Management • To all patients offer advice: • 1) Verbal and written info about OA. • 2) On activity and exercise. • 3) Weight loss if overweight/obese. • 4) Correct footwear and aids. • 5) Pacing • 6) Thermotherapy (Local cold or heat) • 7) Pharmalogical • 8) Surgical • 9) Electrotherapy - TENS
DO NOT OFFER • Glucosamine or chondroitin products. • Acupuncture. • Rubefacients
Information sharing • “Information sharing is an ongoing, integral part of the management plan rather than a single event at time of presentation.”
Exercise • Irrespective of age, comorbidity, pain severity or disability. • Considered a core treatment of OA. • 1) Local Muscle strengthening and • 2) General aerobic fitness. • Notes – Not specified if done via NHS or privately. • Manipulation and stretching particularly for OA hip.
Footwear and aids • Shock absorbing footwear for lower limb OA. • Consider assessment for bracing/joint supports/insoles if biomechanical joint pain or instability. • Seek expert advice such as occupational therapists or disability equipment assessment centres for aids such as walking sticks.
Analgesics • Awaiting review by MHRA (Medicines and healthcare Products regulatory Agency). • So guidance will be updated but is largely unchanged from 2008. • Except Paracetamol now felt to be less effective. • 1st line still – Paracetamol and Topical NSAID • 2nd line – Add opiate/Oral NSAID/COX-2 inhibitor. • Consider Topical capsaicin for hand and knee OA. • Consider intra-articuar corticosteroids.
NSAID/COX-2 inhibitors. • Avoid etoricoxibfirst line • Co-prescribe with cheapest (Lowest acquistion costs) PPI • If on low dose aspirin consider alternative analgesia first.
Follow-up and reviews. • Regular reviews – agree timing with patient. • Consider annual reviews if troublesome joint pain, more than one joint with symptoms. More than one co-morbidity, taking regular medications for there OA. • Monitor impact on everyday activities and quality of life. • Monitor long term course of condition. • Discuss patients knowledge, address any concerns. • Review treatment. • Support self management.

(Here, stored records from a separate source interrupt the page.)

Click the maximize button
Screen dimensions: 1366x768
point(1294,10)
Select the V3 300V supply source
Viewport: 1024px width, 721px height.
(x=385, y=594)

Referral for Surgery • Base decision to refer on discussion with patients (patient representatives), referring clinicians and surgeons. Rather than using scoring tools. • Make sure has been offered non surgical options first. • Consider referral for joint surgery if symptoms have a substantial impact on there quality of life. • “Refer for consideration of joint surgery before there is prolonged and established functional limitation and severe pain.”
Surgery • Do not refer for arthroscopic knee surgery unless clear history of mechanical locking.

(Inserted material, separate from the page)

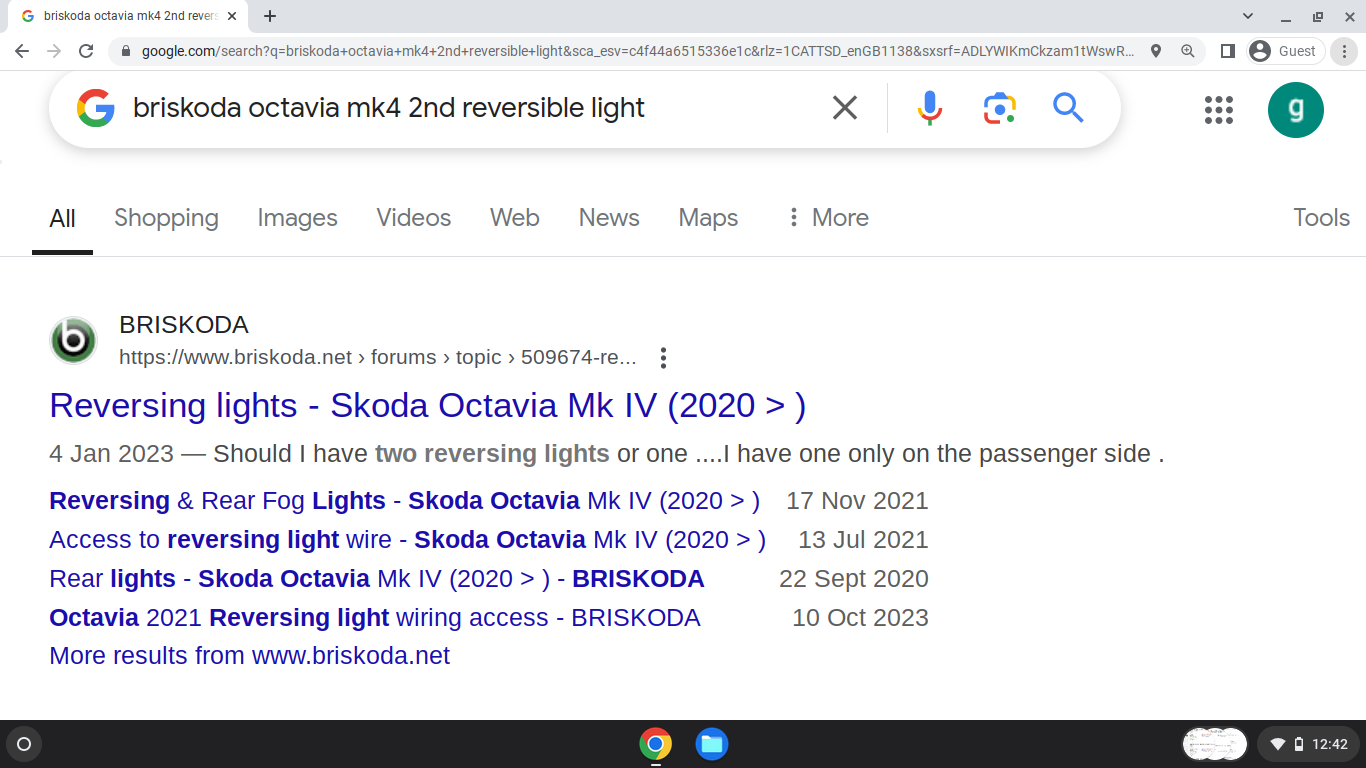
Task: Switch to the Images tab
Action: tap(297, 218)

NICE • NICE acknowledge very little research into OA. • Most research into treatments for single joint without any co-morbidities. • Not much research in elderly.
Summary • Diagnosis clinical not x-ray. • Extensive history taking including biopsychosocial. • Exercise very important. • Information sharing important. • 1st line non-pharmalogical. • 2nd line pharmalogical. • 3rd line Surgery.